Dimanche du Saint-Sacrement

06/06/2021 – Dimanche du Saint-Sacrement

Ex 24, 3-8| Ps 115 (116B) | He 9, 11-15 | Mc 14, 12-16.22-26

Sacrifice, corps, sang et alliance. Voilà les mots qui ont retenu notre attention dans les trois lectures de ce jour.

Le rite de sacrifice fait partie de la tradition judéo-chrétienne depuis des temps anciens. La première lecture expose un rite dirigé par Moïse. Avant de procéder au sacrifice de l’animal, Moïse rapporte les paroles et les ordonnances que Dieu lui a délivrées à destination des 12 tribus. Cette cérémonie est marquée par un rapport physique et matériel voire violent. Par cet acte, le peuple juif manifeste l’acceptation des ordres de Dieu en échange d’être lavé de ses péchés et d’accéder aux promesses de Dieu.

Jésus perpétue cette tradition avec les disciples. Or, cette fois-ci, il n’est plus question de « boucs », de « taureaux » ni de « génisses ». Jésus s’offre lui-même en sacrifice en donnant son sang et son corps. Il s’est donné dans la plus grande humilité et s’offre sous la forme de vin et de pain, des aliments quotidiens et élémentaires. Son accès est direct, simple et à portée de tous ceux qui reconnaissent sa présence et veulent le rencontrer.

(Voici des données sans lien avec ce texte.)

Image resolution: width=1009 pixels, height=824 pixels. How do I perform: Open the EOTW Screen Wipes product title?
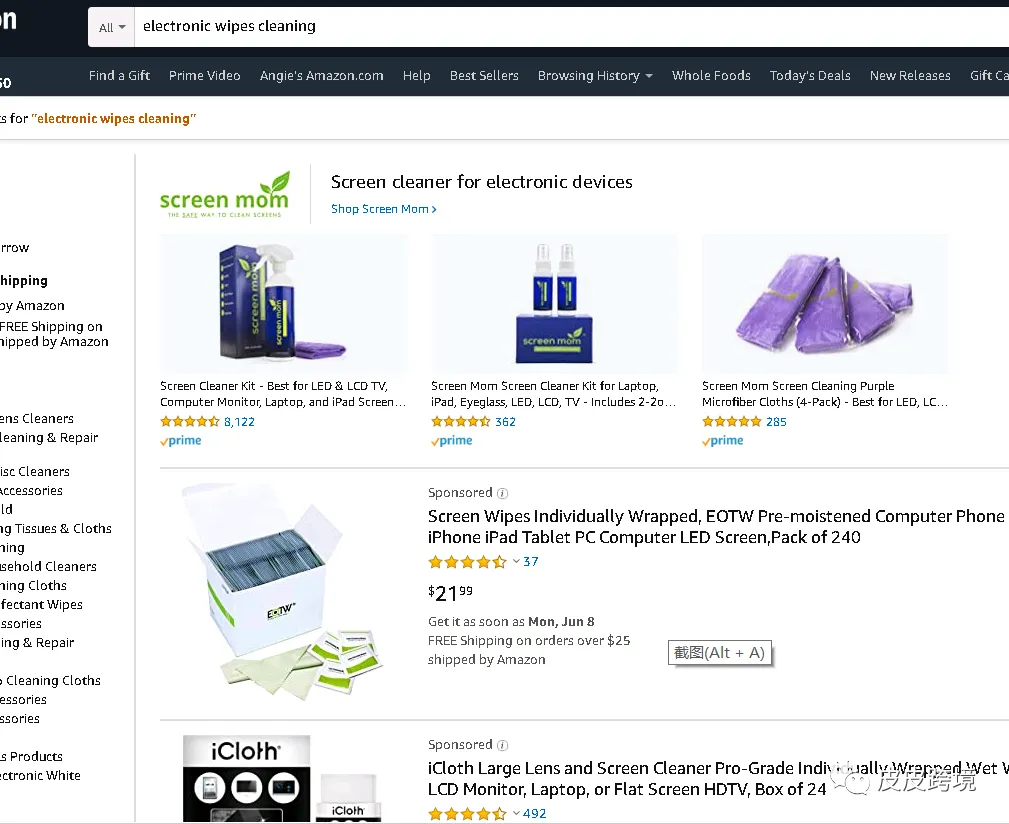(716, 527)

« Ceci est mon corps », « ceci est mon sang » là repose la consécration du Saint Sacrement. Que représente-t-il? Le Saint Sacrement, c’est le sacrifice ultime où Jésus, « victime sans défaut », scelle la nouvelle alliance. Par ce nouveau pacte, Jésus nous permet d’ouvrir les portes du « culte au Dieu vivant » et nous invite à le suivre, à l’honorer, à l’aimer aux termes de cette relation nouvelle. L’hostie que nous mangeons est une manifestation de notre engagement envers le Christ. Quiconque accepte de recevoir Dieu et de s’en nourrir accèdera à Lui. En échange, il promet de nous pardonner, de laver nos souillures et de nous guider dans notre vie.

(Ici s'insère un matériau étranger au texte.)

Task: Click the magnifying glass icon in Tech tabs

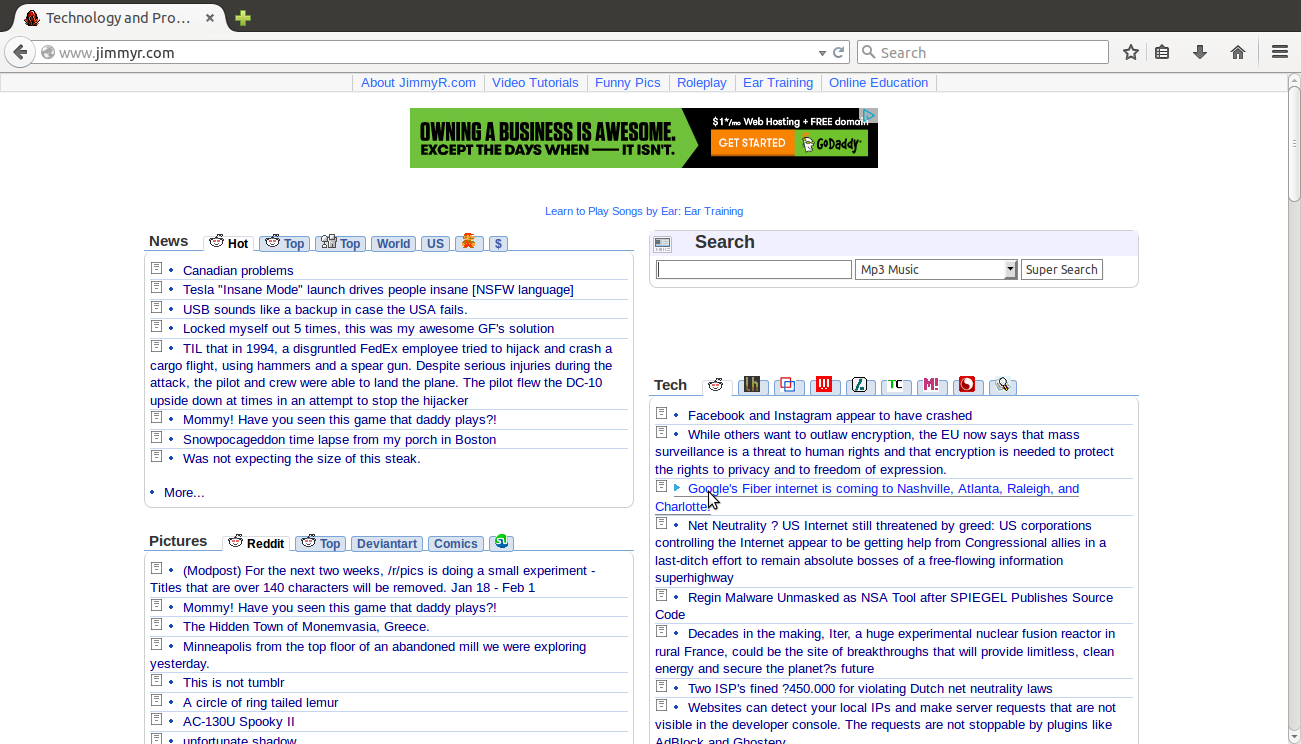Action: [1003, 384]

Ainsi, l’entretien de cette relation se fait-il par un soin mutuel. Au gré de notre vie, nos actes nous rapprochent ou nous éloignent de cette alliance. Nous ne sommes pas « sans défaut », il nous arrive de ne pas obéir ou de faillir à notre engament par omission. Mais Il demeurera toujours disponible et présent pour purifier le cœur que nous lui présentons. La démarche de la communion a donc une double vertu. Premièrement, de reconnaitre que nous avons besoin de Dieu au plus profond de nous pour nous rattraper lorsque nous trébuchons. Deuxièmement, de réaffirmer notre volonté de le suivre dans notre chemin de chrétien et avec notre communauté.

En effet, tout comme Jésus a rassemblé les disciples autour de la table pour partager le pain et le vin, l’eucharistie nous réunit dans la même direction : celle du Père.

Lorsque nous procédons à notre ascension, quel cœur est-ce que nous Lui présentons ? Comment est-ce que chacun honore le sacrifice ultime dont il est bénéficiaire ? Quel sens est-ce que nous donnons à l’engagement que nous affirmons à la messe ?

Nous avons tous notre propre réponse à ces questions. En s’adressant à la multitude, Dieu nous donne la liberté d’exprimer notre engagement et de Lui rendre compte à sa manière. En qualité de conseiller et de confident universel, Il reconnaît nos efforts individuels et collectifs. Tous les jours, nous avons l’occasion de témoigner notre amour et notre attachement envers Sa parole. De plus, Il nous accueille dans Sa maison, Son église, où nous exprimons notre engagement d’une seule voix. Par nos chants et nos prières universelles, notre communauté avance et pousse ses membres sur son chemin vers Dieu. Ensemble, forts de notre diversité et en ce jour de célébration du Saint Sacrement, faisons résonner d’une voix unifiée notre dévouement à honorer ce sacrifice éternel.